**Passage provided**
· · · · ·

SIGNIFICANCE AND USE
4.1 This test method can be used to describe the effects of materials, manufacturing, and design variables on the fatigue/cyclic creep performance of UHMWPE bearing components subject to substantial rotation in the transverse plane (relative to the tibial tray) for a relatively large number of cycles.  
4.2 The loading and kinematics of bearing component designs in vivo will, in general, differ from the loading and kinematics defined in this test method. The results obtained here cannot be used to directly predict in vivo performance. However, this test method is designed to enable comparisons between the fatigue performance of different bearing component designs when tested under similar conditions.  
4.3 The test described is applicable to any bicompartmental knee design, including mobile bearing knees that have mechanisms in the tibial articulating component to constrain the posterior movement of the femoral component and a built-in retention mechanism to keep the articulating component on the tibial plate.

· · · · ·

**The data**
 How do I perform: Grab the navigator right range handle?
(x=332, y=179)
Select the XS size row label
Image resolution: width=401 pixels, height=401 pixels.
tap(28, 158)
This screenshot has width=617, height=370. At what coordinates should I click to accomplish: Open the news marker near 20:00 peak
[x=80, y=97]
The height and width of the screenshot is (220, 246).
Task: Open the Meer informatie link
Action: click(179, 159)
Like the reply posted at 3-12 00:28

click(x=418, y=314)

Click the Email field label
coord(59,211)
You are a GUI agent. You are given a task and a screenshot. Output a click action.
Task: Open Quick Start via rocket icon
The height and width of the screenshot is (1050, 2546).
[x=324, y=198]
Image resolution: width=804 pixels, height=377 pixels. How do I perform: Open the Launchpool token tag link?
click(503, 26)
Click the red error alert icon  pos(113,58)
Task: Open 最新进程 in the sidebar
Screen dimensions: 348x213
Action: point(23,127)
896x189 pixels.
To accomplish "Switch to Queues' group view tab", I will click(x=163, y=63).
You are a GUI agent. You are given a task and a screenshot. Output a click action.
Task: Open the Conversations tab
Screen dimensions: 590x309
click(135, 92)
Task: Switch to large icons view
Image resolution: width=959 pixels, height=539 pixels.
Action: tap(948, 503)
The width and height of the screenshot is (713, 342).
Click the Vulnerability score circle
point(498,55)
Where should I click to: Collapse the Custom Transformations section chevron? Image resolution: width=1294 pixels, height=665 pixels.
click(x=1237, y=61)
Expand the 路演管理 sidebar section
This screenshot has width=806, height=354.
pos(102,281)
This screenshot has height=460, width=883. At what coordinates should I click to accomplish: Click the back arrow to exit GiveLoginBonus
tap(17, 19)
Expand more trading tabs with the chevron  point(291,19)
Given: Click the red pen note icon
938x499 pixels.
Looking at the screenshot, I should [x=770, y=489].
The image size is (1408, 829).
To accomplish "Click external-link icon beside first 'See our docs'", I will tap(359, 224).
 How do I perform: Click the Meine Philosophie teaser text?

· · · · ·

**Your task**
In the significance-and-use text about knee bearing components, to which knee designs is the described test applicable?

**Expected answer**
It applies to any bicompartmental knee design, including mobile bearing knees.